Saudi Arabia’s energy minister, Khalid al-Falih, said that one of two attacked Saudi ships was on their way to loading oil from the Ras Tanura port for delivery to Saudi Aramco customers in the United States. The attack did not lead to casualties or oil spills, but caused significant damage to the structures of the two vessels, the report said, transmitted by the state Saudi Press Agency. Commercial and shipping sources identified Saudi ships as owned by the Kingdom’s National Shipping Company large-capacity tanker for the carriage of goods Amjad and oil tanker Al Marzoqah.
Iran’s reaction to a possible provocation was promptly followed. Iranian Foreign Ministry spokesman Abbas Mousavi called the incidents on tankers off the coast of Fujairah “alarming and terrible.” However, the Iranian Foreign Ministry demanded a thorough investigation of what happened off the coast of the United Arab Emirates. According to the Iranian Foreign Ministry, such incidents “have a negative impact on the safety of maritime transport.” The Islamic Republic, however, calls on regional countries to “be vigilant against the destabilizing conspiracies of foreign agents.”
Meanwhile, the US aircraft carrier Abraham Lincoln on May 16, embarked on combat duty in the northern part of the Arabian Sea, two weeks earlier than previously thought. On this, referring to his sources in the Pentagon, Fox News broadcast on the eve of the television station. In addition to dozens of F-18 Super Hornet multi-role fighters, hundreds of Tomahawk cruise missiles are on board the other warships of the attack force accompanying the flagship Abraham Lincoln. The interlocutors of the channel reported that they were ready to strike if any regional forces attacked the United States.
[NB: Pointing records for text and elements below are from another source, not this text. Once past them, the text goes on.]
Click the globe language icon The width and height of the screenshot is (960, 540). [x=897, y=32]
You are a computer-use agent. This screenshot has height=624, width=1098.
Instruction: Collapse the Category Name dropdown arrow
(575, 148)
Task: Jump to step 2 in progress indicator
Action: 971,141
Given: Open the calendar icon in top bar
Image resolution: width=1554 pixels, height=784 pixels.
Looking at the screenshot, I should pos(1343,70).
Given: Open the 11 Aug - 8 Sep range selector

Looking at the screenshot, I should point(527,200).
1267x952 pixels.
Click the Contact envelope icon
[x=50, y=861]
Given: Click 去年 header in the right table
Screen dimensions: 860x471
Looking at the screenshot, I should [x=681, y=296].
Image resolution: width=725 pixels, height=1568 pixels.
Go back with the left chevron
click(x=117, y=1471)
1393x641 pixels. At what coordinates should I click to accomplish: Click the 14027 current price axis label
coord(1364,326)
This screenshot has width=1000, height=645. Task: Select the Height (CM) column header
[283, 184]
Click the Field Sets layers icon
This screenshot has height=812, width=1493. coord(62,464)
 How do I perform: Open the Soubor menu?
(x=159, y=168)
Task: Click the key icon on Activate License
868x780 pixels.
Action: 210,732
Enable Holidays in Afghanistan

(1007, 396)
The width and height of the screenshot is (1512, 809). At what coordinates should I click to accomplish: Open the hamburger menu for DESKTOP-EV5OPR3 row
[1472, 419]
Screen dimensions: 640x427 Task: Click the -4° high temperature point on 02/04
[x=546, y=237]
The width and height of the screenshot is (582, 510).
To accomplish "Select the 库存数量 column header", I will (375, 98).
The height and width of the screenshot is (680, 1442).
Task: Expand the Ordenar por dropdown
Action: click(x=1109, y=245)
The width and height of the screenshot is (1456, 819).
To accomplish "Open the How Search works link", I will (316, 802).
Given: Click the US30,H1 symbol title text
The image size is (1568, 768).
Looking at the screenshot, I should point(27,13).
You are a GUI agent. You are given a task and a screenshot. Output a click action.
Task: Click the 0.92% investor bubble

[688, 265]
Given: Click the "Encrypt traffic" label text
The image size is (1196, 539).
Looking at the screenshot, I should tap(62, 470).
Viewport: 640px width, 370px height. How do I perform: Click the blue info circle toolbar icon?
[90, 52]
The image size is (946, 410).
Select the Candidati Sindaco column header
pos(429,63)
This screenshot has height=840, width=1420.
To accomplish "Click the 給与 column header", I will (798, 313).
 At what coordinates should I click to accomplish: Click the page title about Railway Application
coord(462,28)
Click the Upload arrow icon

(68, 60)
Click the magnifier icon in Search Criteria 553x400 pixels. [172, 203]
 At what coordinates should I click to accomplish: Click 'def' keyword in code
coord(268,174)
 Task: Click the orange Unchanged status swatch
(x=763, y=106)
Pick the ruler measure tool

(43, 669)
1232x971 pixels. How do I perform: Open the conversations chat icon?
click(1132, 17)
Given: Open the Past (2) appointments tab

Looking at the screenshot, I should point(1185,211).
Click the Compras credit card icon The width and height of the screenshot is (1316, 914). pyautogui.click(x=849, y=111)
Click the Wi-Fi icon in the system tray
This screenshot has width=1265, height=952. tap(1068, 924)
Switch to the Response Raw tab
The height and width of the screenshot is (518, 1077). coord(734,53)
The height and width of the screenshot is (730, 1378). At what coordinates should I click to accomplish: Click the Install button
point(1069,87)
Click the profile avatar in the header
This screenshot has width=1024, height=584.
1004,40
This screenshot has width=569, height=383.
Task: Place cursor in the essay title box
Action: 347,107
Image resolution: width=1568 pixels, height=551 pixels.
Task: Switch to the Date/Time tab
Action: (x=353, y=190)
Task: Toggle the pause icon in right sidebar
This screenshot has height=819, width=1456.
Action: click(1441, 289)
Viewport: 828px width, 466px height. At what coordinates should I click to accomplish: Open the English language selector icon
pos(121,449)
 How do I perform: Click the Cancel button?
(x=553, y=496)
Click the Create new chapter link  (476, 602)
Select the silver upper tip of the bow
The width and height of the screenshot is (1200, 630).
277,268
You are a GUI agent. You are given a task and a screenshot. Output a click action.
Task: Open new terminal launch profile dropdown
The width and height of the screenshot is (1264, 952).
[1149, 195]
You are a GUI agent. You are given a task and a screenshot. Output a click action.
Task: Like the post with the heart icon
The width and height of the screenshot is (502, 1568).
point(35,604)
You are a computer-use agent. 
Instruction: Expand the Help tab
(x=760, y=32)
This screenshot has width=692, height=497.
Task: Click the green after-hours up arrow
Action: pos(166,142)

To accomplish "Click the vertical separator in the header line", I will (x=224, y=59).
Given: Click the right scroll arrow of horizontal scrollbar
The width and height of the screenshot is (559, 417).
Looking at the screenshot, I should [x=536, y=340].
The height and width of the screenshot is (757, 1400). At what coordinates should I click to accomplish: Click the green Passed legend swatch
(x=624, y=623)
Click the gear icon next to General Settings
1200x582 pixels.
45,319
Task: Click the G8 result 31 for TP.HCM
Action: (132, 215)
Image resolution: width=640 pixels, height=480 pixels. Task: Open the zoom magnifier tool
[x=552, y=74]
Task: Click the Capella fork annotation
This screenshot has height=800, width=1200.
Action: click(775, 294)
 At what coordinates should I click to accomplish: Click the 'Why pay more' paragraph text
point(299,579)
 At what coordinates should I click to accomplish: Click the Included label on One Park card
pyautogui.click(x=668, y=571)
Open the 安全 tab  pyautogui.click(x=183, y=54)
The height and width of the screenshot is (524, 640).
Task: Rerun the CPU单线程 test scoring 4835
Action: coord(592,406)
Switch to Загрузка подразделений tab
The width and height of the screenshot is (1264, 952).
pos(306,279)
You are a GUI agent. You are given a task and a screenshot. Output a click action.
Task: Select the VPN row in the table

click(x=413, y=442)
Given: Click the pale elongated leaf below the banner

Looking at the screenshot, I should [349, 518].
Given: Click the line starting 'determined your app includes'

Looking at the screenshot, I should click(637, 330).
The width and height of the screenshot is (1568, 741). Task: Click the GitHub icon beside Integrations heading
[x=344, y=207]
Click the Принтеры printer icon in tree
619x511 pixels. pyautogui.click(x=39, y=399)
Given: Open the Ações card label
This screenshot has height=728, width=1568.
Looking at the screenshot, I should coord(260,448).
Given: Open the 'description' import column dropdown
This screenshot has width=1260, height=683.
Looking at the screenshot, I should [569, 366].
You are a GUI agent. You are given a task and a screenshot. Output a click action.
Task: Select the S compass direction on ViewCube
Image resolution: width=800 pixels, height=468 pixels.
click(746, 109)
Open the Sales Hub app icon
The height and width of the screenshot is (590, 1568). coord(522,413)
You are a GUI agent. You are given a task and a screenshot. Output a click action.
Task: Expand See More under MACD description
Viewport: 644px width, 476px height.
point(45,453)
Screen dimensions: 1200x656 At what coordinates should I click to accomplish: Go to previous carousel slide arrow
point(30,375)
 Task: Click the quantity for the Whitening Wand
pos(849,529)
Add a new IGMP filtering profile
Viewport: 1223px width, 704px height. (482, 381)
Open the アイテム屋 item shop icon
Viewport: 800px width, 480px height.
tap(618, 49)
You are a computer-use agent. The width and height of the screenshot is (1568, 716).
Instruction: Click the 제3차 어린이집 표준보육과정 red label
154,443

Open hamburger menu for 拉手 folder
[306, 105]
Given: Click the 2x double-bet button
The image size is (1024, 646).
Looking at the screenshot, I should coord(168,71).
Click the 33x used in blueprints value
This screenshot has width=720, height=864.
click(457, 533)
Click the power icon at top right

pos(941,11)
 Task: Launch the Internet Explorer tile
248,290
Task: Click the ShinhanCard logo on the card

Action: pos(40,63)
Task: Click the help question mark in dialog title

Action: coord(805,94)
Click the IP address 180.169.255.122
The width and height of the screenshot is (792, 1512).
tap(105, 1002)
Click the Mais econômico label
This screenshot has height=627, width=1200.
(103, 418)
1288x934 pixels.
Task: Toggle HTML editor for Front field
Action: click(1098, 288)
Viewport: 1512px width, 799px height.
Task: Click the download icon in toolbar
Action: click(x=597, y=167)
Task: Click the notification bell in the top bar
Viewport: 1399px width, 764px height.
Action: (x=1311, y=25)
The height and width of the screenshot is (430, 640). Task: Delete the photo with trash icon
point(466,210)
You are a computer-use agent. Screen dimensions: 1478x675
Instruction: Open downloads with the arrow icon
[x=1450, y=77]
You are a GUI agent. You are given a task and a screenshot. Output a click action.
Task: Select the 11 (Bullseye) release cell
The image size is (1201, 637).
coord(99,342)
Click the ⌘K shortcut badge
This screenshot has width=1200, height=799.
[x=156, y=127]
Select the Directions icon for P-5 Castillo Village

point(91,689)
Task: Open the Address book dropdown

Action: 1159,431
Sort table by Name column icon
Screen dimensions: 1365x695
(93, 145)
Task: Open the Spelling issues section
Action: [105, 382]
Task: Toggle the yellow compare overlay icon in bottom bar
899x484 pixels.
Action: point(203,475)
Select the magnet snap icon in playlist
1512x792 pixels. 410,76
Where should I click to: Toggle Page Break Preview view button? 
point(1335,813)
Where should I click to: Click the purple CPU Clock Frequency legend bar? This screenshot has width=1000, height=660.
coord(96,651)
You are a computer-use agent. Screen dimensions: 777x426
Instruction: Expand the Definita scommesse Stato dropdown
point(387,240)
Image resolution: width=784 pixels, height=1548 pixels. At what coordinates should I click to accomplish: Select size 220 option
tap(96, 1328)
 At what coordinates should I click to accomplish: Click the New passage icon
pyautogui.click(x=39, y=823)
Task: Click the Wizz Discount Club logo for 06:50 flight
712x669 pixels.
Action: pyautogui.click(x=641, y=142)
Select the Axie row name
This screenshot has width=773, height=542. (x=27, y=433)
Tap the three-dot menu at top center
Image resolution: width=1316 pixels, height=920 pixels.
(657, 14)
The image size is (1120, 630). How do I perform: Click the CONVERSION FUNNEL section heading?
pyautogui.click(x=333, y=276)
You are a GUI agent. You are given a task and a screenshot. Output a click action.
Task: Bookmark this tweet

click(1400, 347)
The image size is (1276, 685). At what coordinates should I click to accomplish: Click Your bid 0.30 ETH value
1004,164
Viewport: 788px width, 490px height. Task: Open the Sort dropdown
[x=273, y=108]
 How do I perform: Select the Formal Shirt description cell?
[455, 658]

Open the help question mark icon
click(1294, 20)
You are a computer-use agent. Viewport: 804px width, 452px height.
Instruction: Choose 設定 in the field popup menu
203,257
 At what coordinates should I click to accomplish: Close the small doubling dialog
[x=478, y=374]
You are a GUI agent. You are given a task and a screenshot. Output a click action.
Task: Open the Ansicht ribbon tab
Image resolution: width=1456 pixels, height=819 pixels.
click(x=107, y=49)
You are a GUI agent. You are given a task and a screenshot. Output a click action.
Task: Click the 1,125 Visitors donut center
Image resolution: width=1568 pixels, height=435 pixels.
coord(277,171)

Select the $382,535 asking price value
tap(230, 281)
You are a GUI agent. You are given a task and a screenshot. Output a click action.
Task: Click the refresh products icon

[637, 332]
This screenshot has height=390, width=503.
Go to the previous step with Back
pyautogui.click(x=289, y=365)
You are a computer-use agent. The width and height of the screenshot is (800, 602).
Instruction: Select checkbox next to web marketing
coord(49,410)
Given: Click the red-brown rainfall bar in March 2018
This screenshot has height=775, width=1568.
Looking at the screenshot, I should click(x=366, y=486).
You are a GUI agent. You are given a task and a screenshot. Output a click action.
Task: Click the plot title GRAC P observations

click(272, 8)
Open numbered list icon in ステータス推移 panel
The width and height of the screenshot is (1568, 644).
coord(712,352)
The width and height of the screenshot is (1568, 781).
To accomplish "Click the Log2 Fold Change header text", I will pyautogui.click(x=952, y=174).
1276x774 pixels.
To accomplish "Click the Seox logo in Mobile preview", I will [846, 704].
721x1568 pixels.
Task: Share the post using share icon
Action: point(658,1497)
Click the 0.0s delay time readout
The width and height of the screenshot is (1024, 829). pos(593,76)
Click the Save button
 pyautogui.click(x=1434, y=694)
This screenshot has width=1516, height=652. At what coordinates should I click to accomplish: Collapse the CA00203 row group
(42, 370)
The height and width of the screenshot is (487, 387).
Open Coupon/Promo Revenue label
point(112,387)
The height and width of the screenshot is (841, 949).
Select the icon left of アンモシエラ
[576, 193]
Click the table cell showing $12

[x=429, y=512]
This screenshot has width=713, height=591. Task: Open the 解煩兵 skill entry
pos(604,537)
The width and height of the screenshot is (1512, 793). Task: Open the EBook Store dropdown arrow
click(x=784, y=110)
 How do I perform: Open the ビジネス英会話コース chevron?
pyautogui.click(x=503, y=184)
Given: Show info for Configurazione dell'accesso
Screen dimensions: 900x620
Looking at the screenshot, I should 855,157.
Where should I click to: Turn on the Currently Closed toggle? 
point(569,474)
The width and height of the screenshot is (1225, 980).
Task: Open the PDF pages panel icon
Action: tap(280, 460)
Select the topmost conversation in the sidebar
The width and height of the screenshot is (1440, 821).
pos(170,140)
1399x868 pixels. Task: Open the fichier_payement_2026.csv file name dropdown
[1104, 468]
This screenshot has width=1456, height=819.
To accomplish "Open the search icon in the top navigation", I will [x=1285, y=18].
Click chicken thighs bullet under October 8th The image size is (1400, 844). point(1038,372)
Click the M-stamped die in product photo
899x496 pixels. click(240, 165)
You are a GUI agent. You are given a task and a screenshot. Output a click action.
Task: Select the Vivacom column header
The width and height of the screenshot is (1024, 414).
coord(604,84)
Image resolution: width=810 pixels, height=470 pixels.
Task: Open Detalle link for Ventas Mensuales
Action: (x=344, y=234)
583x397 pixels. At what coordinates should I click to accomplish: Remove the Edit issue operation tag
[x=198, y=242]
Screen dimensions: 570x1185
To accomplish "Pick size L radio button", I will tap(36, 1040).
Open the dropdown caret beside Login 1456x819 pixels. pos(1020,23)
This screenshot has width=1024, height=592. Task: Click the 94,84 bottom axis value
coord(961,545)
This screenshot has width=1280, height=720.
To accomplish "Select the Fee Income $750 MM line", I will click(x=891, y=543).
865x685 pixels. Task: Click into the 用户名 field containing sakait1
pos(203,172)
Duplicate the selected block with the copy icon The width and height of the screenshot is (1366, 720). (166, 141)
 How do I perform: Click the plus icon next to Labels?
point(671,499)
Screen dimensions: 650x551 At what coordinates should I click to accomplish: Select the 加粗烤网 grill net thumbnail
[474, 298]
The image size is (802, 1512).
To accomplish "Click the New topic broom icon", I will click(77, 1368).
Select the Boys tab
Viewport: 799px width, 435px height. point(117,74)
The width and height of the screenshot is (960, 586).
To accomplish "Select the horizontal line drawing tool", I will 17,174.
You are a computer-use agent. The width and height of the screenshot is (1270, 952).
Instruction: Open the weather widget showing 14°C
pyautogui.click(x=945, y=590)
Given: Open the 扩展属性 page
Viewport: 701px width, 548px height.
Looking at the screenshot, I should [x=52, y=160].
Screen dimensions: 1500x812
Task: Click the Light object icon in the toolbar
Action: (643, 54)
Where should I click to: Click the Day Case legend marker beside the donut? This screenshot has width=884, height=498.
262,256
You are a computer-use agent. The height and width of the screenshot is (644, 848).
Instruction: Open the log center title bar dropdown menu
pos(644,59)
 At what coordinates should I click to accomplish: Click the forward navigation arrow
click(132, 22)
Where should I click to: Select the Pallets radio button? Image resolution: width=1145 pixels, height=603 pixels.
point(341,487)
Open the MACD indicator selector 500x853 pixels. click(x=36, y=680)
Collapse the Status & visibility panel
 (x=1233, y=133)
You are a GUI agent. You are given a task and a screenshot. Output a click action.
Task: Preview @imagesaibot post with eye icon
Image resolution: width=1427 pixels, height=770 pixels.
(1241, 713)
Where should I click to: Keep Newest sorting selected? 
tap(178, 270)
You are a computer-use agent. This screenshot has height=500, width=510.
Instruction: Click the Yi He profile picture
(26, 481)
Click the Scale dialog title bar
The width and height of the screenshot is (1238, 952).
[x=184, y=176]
The commander of the fifth operational fleet of the US Navy, Vice Admiral Jim Malloy, said on May 9 that the aircraft carrier Abraham Lincoln could be sent to the Persian Gulf and it was “not limited in its actions.” According to the American naval commander, US military intelligence data “demonstrate threats from Iran,” and, if necessary, the aircraft-carrying cruiser will be sent to the bay.
(1) On April 9, the Saudi government welcomed the decision of the American administration, calling it a “serious and practical step in the fight against terrorism.”